TASK:
Copy the rows below verbatim, from the line with "This screenshot has height=728, width=2576." up to and including the line with "page 1 of 1". Leave the pictures out of your copy.

DATASET RECORDS:
<<<<

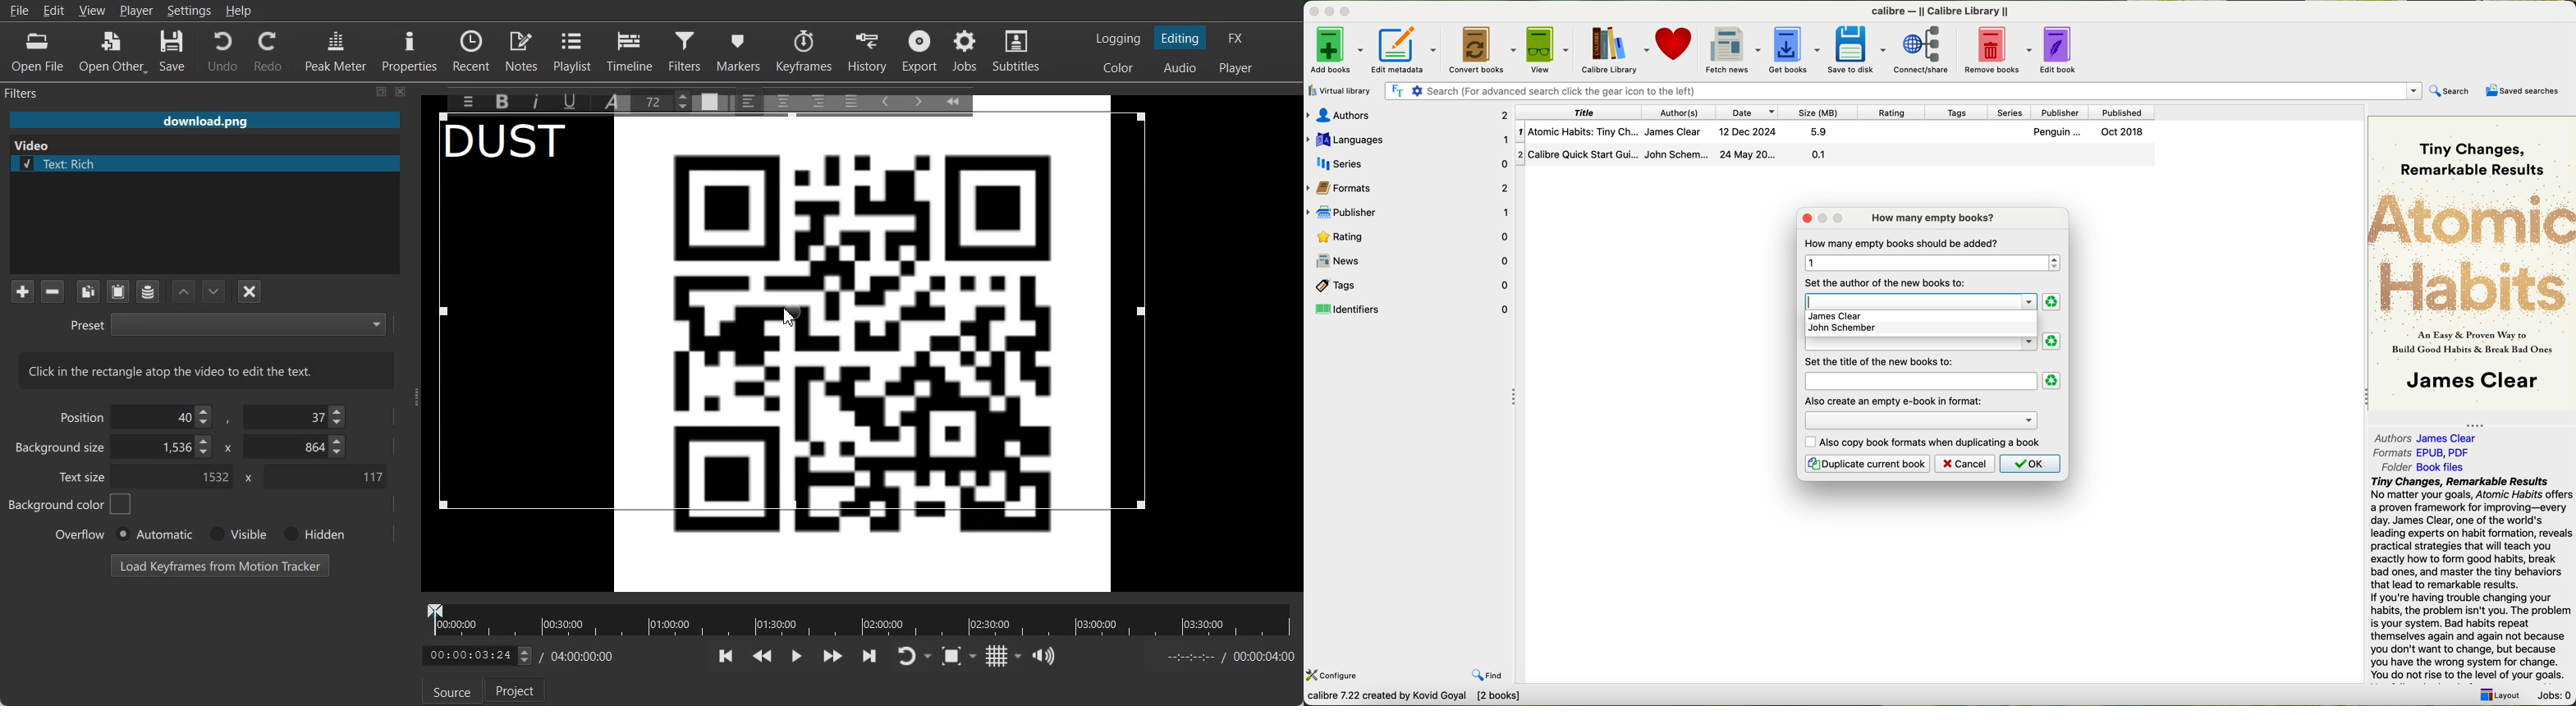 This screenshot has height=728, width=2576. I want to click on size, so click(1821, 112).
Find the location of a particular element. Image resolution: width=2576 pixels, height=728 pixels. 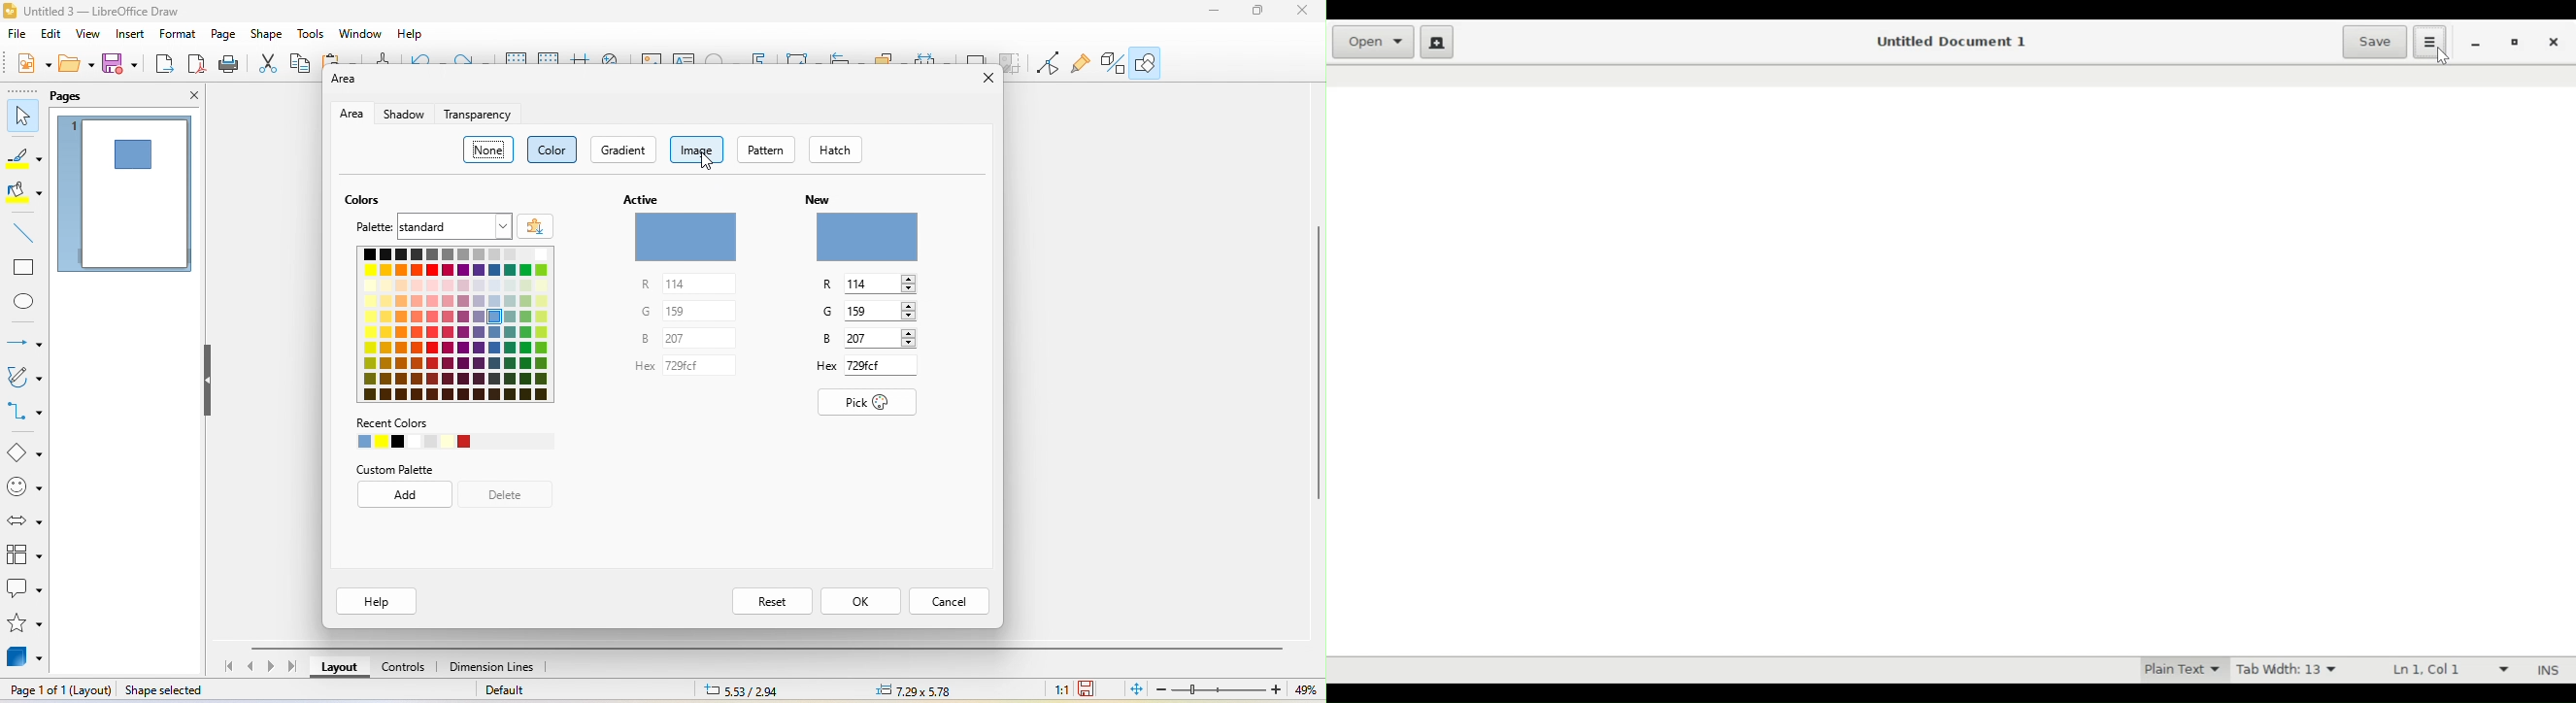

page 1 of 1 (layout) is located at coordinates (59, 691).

>>>>
<<<<

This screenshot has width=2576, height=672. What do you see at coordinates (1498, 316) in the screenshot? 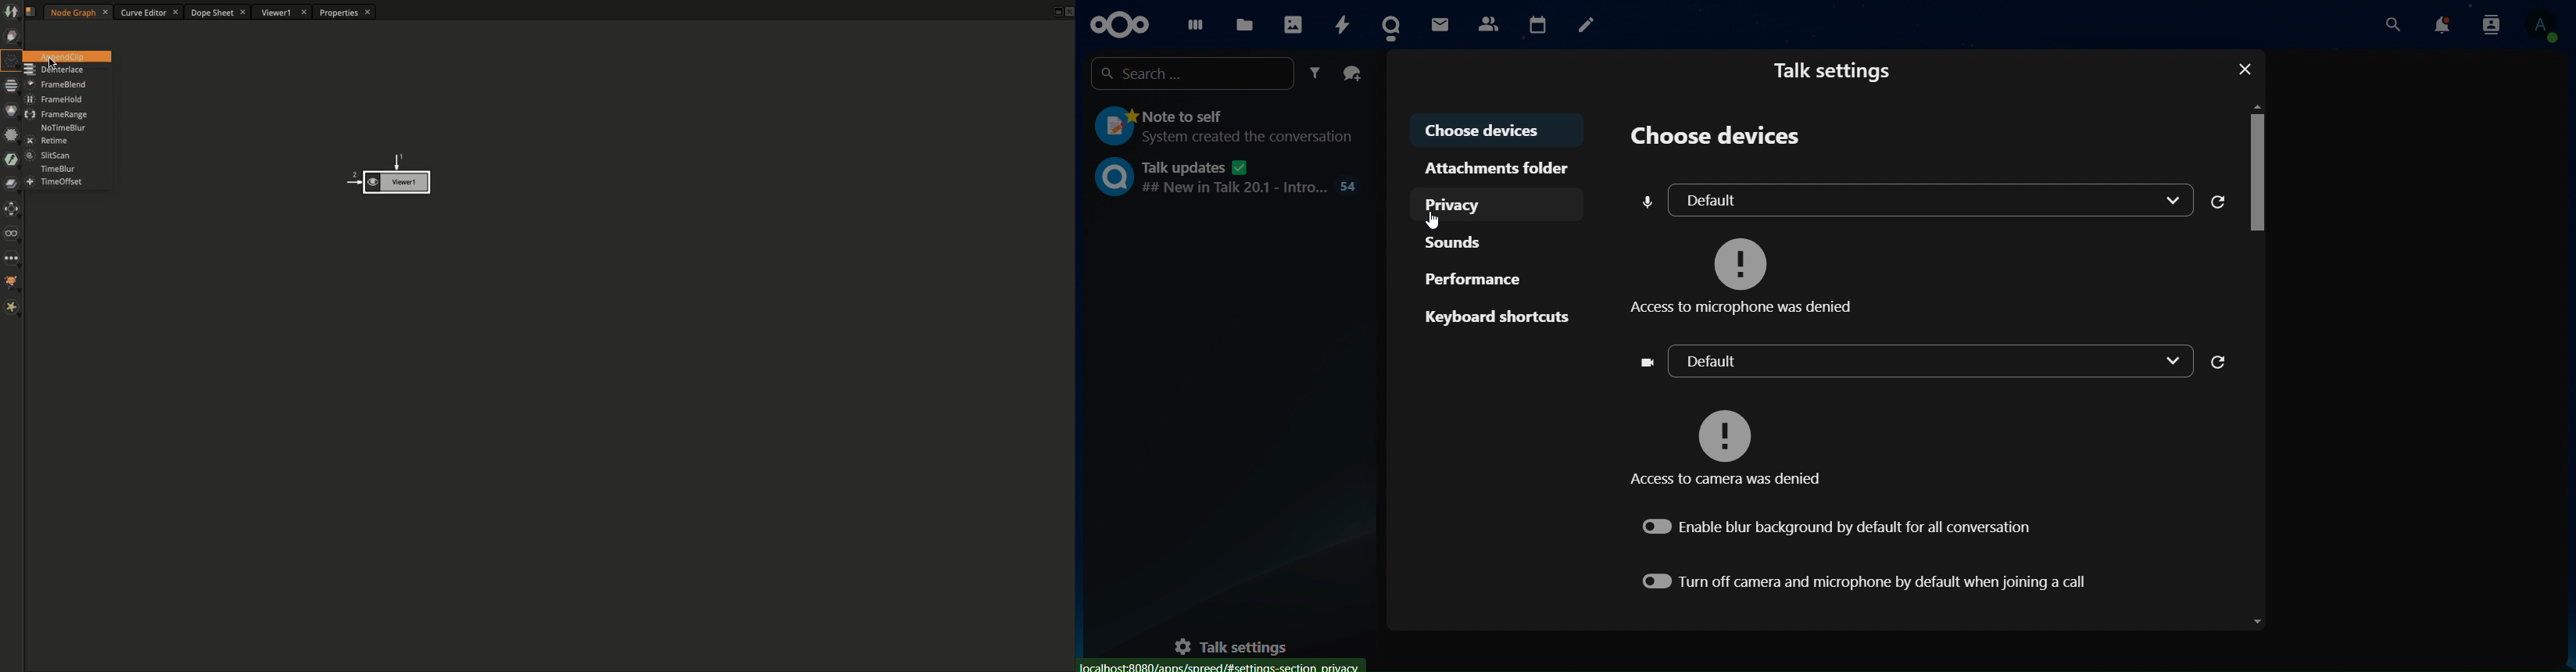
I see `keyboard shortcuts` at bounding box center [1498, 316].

>>>>
<<<<

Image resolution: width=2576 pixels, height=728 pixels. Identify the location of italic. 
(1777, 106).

>>>>

TASK SOLUTION:
 This screenshot has height=728, width=2576. I want to click on size, so click(1821, 112).
Find the location of a particular element. Image resolution: width=2576 pixels, height=728 pixels. 

page 1 of 1 (layout) is located at coordinates (59, 691).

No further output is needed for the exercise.